━━ Data to examine

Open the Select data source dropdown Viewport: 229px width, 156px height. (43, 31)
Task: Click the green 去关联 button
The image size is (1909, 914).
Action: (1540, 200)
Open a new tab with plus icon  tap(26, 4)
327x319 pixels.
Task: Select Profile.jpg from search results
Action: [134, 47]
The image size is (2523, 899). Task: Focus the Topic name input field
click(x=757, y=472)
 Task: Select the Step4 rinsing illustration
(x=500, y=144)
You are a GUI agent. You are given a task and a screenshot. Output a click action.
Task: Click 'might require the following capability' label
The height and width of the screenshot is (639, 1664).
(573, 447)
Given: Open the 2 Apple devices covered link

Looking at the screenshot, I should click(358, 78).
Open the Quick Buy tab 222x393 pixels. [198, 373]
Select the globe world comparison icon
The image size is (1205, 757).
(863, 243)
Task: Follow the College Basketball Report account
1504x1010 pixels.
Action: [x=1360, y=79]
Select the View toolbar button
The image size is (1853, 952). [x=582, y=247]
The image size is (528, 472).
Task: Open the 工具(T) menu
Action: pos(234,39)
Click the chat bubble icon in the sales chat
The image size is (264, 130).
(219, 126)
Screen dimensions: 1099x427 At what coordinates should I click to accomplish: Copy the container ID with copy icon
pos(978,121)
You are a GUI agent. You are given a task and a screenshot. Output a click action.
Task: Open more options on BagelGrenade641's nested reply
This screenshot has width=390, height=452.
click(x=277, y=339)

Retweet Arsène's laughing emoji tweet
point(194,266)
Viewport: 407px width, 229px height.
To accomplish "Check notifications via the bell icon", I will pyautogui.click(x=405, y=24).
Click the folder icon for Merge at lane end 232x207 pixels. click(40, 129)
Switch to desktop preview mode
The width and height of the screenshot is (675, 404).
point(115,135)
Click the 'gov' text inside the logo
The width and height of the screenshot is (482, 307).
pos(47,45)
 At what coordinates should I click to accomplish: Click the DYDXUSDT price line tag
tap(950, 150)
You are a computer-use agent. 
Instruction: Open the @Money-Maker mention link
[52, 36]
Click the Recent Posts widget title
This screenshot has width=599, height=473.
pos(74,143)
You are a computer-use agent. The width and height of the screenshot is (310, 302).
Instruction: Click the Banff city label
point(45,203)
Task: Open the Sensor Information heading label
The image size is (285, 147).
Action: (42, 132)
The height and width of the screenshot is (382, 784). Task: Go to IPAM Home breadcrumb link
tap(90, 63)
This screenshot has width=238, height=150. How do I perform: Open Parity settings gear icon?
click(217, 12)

━━━━

*Goal of the exercise*:
In the entries above, how many lines include the word "computer"? Only the number should be given.

*Task solution*:
2